In the copy, include exactly the lines from the one with "Instruction: View first row using eye icon" through the end of the data and no others, both ends kept, with every picture left out.

------ Extracted records

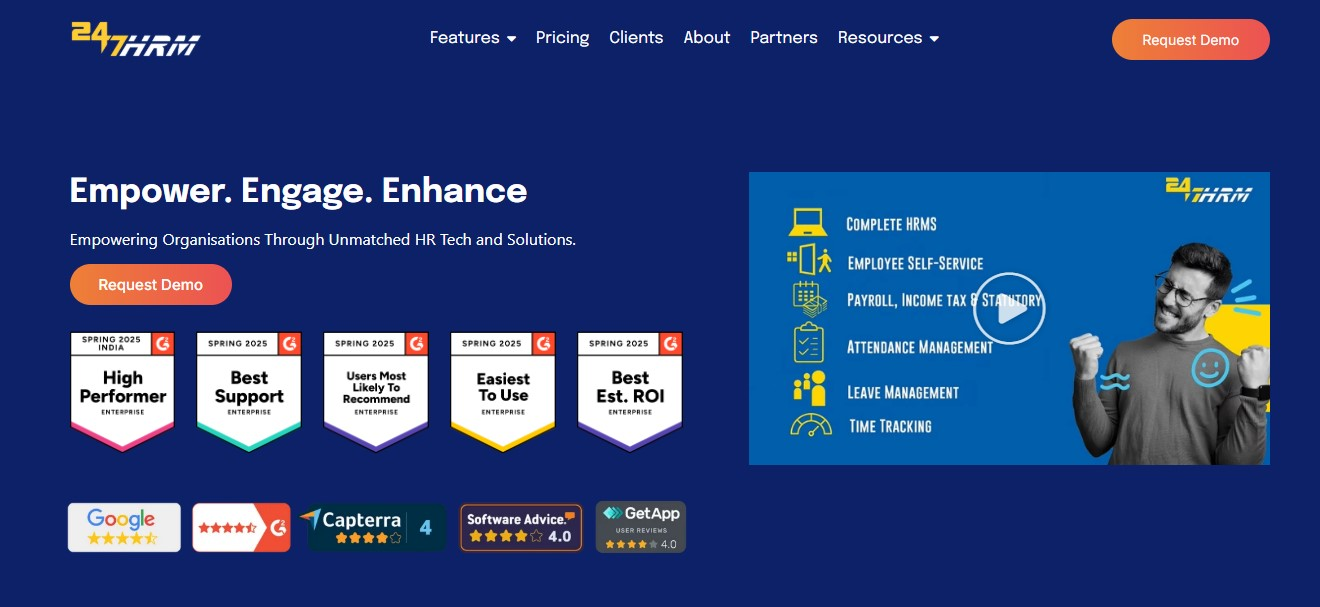Click the Capterra 4-star rating badge
The image size is (1320, 607).
pyautogui.click(x=374, y=527)
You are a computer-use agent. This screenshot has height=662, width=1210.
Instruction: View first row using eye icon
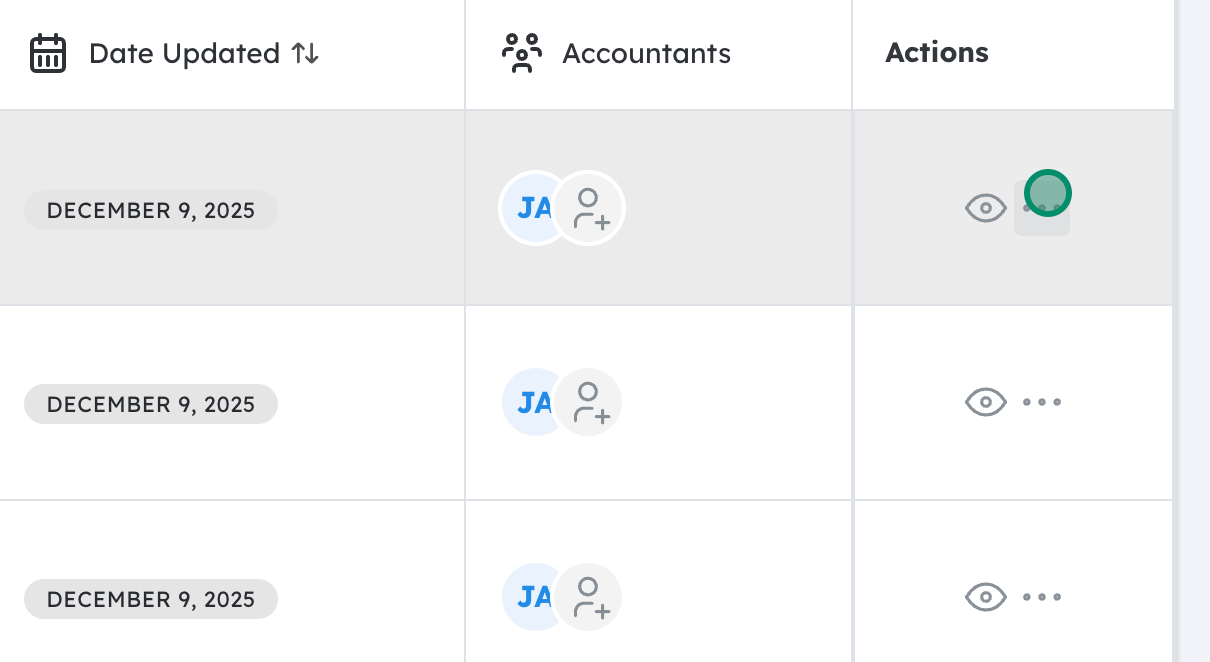tap(985, 208)
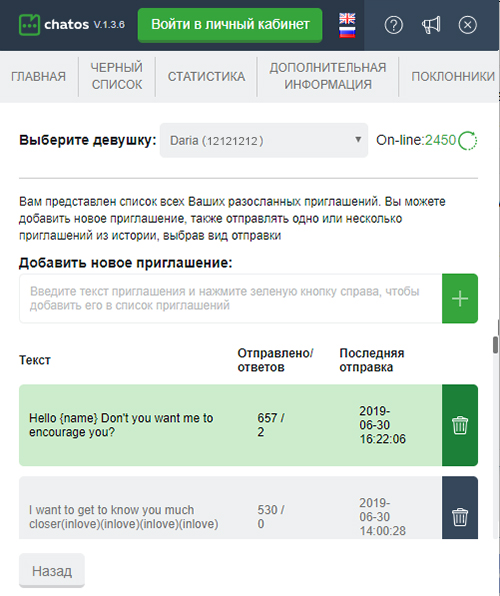Focus the new invitation text field

[x=230, y=298]
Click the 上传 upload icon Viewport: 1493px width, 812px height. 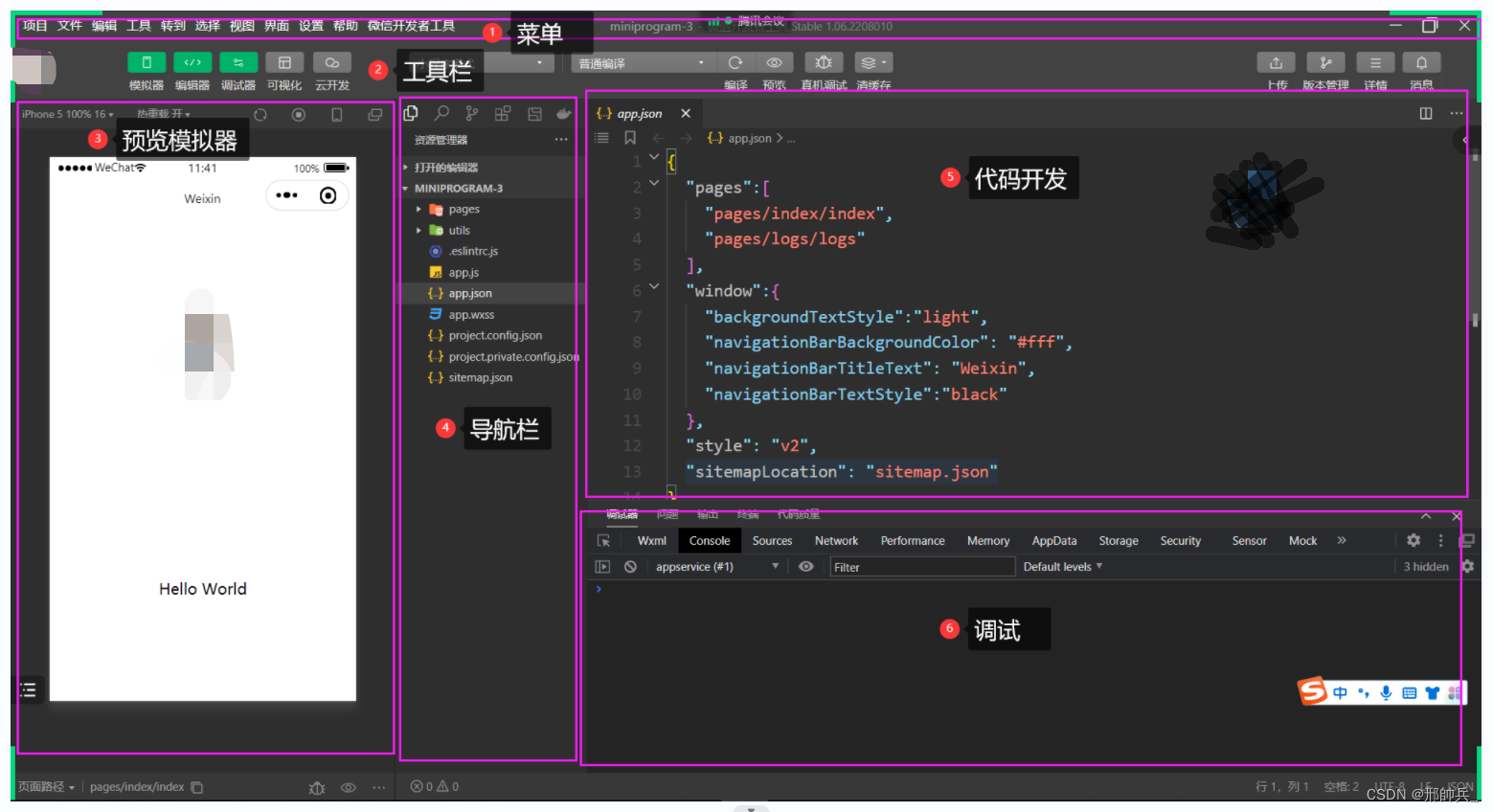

------------

• _Exercise output_:
Instruction: View first row using eye icon
tap(985, 208)
Focus the new invitation text field

[x=230, y=298]
Click the 上传 upload icon Viewport: 1493px width, 812px height. 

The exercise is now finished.